Question

Question #9079e

Answer 1

A plane `Pi` can be defined by a normal vector and one point.

Given three points

`p_1,p_2,p_3` not aligned, then

`vec n = (p_2-p_1) xx (p_3-p_1)` is the normal vector, and we can choose any one of the three point also to make

`Pi-> << p-p_1, vec n >> = 0` where `p = (x,y,z)`

In our case

`vec n = (3,64,-74)` and then

`3x+64y-74z-35=0` or

`3x+64y-74z=35`

Answer 2

`3x+64y-74z=35`.

Explanation:

The eqn. of a plane through points

`P(x_1,y_1,z_1), Q(x_2,y_2,z_2) and R(x_3,y_3,z_3)` is given by,

`|(x-x_1,y-y_1,z-z_1), (x_2-x_1,y_2-y_1,z_2-z_1),(x_3-x_1,y_3-y_1,z_3-z_1)|=0`.

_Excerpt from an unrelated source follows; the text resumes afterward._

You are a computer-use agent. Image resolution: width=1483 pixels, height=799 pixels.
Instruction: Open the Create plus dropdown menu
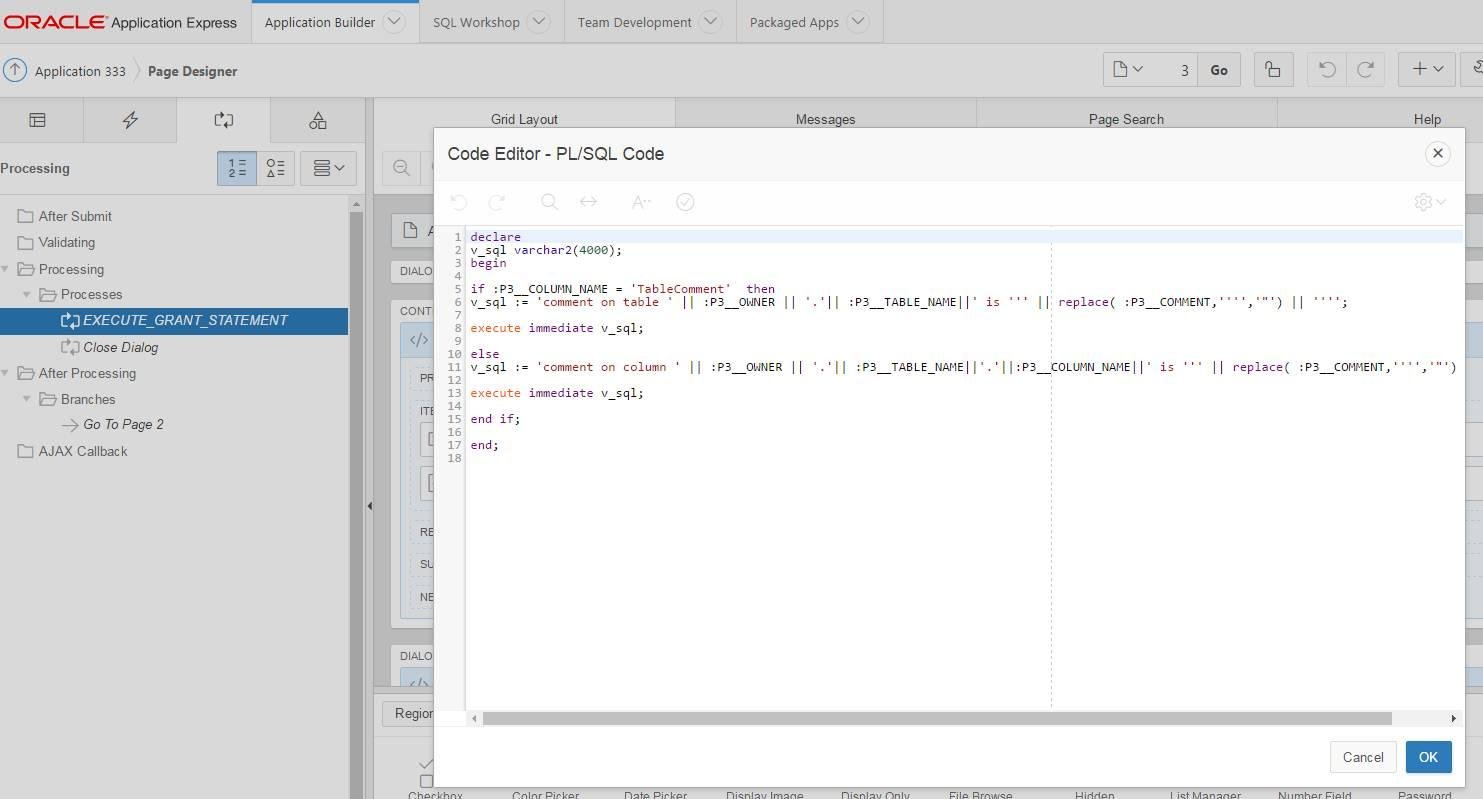click(x=1426, y=69)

`:.|(x-5,y+2,z+2),(-5-5,-5+2,-5+2),(-3-5,3+2,2+2)|=0`.

`:. |(x-5,y+2,z+2),(-10,-3,-3),(-8,5,4)|=0`.

`:.(x-5)(-12+15)-(y+2)(-40-24)+(z+2)(-50-24)=0`.

`:. 3(x-5)+64(y+2)-74(z+2)=0`.

`rArr 3x+64y-74z=35`, is the desired eqn. of the plane.